WHAT YOU NEED TO DO -
Copy all lines below containing "Internet".

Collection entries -
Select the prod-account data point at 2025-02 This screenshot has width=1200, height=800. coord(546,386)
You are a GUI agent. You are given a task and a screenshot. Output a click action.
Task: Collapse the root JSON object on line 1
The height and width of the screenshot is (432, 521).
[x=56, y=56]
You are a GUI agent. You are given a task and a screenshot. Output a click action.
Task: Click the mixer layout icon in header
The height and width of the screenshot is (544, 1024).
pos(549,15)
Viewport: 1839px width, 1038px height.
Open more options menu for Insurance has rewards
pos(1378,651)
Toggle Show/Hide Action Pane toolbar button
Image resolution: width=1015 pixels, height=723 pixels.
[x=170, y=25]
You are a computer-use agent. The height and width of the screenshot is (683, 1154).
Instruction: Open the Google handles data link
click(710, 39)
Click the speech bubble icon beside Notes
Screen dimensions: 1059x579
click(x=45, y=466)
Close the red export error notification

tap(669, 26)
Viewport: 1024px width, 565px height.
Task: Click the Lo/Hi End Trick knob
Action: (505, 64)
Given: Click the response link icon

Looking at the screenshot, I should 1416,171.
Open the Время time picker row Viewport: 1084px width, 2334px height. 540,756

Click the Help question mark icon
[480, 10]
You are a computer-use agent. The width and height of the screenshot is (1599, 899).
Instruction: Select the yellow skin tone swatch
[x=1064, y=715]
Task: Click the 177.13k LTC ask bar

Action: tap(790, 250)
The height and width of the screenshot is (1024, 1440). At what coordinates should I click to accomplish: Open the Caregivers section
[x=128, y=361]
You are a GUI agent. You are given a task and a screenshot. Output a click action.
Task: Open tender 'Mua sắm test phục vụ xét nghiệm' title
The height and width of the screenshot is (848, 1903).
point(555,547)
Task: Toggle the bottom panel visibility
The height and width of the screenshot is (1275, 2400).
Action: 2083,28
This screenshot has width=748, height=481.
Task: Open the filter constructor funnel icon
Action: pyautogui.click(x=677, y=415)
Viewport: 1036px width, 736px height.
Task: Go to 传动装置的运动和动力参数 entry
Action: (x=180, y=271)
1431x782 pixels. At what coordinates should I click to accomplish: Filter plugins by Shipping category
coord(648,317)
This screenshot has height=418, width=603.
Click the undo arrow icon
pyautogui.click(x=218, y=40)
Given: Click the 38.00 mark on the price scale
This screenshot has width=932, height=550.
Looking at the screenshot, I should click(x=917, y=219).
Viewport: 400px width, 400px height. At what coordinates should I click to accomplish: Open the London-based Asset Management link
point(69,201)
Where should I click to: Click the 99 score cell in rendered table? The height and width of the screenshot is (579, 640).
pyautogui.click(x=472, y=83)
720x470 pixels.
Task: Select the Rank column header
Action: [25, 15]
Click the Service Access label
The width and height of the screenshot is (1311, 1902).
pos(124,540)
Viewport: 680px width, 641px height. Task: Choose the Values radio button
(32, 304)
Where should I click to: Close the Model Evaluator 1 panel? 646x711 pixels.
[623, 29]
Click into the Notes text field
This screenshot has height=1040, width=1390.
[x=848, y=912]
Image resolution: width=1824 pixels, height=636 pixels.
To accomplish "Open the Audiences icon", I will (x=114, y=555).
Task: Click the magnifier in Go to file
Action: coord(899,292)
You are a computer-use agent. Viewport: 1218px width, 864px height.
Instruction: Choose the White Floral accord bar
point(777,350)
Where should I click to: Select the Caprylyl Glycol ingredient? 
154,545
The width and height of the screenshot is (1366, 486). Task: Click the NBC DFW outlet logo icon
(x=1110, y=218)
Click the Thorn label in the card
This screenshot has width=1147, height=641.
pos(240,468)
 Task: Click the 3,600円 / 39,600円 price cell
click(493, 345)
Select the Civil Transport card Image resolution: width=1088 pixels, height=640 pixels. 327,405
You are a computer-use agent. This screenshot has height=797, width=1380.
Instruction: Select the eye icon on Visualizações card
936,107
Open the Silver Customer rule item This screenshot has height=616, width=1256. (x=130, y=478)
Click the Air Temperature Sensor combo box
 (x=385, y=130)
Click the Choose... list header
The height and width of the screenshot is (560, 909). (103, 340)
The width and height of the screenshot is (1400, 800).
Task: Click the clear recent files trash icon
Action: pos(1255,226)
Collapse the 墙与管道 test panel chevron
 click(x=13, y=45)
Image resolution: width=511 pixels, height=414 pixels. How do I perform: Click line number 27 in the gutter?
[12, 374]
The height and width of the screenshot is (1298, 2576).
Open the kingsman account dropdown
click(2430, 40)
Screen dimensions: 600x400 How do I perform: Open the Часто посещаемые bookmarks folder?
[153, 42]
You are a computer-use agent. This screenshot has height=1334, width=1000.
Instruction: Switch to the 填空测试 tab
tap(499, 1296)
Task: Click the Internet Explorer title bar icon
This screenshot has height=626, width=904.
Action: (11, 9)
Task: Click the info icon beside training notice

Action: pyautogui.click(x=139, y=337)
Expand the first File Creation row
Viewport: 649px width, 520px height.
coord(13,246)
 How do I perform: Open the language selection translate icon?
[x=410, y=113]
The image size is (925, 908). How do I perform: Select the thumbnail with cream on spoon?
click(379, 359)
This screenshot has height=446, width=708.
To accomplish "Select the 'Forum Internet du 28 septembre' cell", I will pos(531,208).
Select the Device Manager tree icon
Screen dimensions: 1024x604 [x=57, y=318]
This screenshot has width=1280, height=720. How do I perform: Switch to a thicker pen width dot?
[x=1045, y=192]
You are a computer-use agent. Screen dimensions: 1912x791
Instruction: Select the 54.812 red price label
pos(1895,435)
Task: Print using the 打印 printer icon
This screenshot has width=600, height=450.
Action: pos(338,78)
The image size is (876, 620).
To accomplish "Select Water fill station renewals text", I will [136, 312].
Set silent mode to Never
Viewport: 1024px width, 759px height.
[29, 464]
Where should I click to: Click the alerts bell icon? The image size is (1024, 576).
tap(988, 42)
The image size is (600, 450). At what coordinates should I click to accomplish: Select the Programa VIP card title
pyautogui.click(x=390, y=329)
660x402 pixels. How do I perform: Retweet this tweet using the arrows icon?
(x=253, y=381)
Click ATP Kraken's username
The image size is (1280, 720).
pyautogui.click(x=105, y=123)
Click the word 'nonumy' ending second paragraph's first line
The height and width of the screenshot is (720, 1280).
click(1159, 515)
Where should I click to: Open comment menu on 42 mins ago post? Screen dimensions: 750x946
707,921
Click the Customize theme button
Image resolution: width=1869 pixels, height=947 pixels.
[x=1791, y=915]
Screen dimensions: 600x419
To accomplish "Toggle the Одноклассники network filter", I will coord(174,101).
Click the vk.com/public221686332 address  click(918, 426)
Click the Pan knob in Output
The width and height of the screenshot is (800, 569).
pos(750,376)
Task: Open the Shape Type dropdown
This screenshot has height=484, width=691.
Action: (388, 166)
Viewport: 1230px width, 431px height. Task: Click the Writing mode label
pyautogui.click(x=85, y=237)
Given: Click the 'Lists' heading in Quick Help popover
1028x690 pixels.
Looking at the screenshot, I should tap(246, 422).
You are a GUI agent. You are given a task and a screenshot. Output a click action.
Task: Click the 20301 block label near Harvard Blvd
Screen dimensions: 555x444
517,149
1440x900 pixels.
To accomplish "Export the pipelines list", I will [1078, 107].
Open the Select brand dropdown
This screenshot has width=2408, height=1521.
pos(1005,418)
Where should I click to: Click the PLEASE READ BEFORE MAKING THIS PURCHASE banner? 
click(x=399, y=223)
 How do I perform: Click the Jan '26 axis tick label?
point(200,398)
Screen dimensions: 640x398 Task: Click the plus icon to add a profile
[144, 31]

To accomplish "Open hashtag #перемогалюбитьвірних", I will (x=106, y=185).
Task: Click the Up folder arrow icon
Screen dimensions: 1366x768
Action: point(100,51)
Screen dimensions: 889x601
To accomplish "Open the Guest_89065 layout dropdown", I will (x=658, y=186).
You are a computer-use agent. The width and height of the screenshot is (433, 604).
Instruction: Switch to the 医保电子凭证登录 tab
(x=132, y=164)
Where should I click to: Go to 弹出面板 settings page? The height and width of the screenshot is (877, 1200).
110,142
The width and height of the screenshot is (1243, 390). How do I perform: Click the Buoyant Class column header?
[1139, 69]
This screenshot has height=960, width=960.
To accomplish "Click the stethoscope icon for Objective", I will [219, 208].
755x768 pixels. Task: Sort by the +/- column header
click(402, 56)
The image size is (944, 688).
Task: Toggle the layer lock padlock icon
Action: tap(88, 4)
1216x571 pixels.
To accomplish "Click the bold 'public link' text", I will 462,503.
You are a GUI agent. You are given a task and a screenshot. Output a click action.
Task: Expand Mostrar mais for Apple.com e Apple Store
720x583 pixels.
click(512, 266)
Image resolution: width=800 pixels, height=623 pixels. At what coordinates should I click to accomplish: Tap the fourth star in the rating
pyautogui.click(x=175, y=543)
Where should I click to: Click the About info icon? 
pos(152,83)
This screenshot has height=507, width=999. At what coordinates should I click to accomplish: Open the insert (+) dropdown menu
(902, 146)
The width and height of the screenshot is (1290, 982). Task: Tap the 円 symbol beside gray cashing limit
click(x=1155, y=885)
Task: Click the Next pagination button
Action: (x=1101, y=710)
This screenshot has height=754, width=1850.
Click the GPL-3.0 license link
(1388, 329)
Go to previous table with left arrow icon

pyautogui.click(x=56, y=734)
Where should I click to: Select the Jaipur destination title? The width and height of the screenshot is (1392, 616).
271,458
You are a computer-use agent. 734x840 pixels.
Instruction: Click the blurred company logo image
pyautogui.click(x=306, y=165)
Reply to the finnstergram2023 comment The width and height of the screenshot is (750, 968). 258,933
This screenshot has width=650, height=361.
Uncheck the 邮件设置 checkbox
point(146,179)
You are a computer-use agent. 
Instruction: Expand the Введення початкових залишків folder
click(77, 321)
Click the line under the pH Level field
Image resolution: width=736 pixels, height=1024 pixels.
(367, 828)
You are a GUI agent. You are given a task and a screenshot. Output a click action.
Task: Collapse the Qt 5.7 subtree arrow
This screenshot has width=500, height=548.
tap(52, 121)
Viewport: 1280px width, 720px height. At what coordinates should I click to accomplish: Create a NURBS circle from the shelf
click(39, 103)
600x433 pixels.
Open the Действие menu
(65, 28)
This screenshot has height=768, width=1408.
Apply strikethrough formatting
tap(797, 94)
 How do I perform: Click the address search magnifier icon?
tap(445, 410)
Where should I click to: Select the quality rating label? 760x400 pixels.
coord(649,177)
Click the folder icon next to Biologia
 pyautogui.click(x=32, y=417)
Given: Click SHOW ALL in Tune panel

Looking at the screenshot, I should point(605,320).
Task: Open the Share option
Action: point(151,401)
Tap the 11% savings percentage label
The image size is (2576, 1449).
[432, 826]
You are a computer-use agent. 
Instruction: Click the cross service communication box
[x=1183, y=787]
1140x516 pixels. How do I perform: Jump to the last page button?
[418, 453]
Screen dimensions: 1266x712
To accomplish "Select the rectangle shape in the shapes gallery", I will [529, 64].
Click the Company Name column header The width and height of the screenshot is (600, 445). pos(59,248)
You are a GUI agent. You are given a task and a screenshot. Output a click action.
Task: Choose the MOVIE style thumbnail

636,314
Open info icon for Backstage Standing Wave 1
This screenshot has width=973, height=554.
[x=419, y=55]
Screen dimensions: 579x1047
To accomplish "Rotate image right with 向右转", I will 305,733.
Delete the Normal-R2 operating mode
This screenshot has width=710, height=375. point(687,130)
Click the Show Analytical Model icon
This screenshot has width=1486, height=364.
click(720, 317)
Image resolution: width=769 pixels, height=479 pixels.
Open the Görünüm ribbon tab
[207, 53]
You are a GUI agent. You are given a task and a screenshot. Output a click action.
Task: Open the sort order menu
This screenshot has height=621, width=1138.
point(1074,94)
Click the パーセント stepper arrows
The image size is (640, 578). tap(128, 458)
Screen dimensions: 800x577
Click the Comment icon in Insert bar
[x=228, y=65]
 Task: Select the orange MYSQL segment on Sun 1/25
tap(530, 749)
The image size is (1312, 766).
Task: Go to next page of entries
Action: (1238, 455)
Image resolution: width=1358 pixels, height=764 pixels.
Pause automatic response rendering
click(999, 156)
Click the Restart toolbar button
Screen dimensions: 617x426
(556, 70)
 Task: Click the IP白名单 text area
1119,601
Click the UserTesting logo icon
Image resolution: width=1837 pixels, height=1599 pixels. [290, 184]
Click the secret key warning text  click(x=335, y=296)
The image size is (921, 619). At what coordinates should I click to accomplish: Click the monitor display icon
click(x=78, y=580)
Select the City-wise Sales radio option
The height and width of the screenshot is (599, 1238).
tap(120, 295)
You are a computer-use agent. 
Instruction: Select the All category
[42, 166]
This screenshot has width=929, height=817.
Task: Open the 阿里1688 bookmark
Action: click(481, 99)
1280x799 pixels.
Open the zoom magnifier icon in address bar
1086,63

RESPONSE TO THE TASK -
Task: Click the Internet Explorer title bar icon
To accomplish "Select the 'Forum Internet du 28 septembre' cell", I will pos(531,208).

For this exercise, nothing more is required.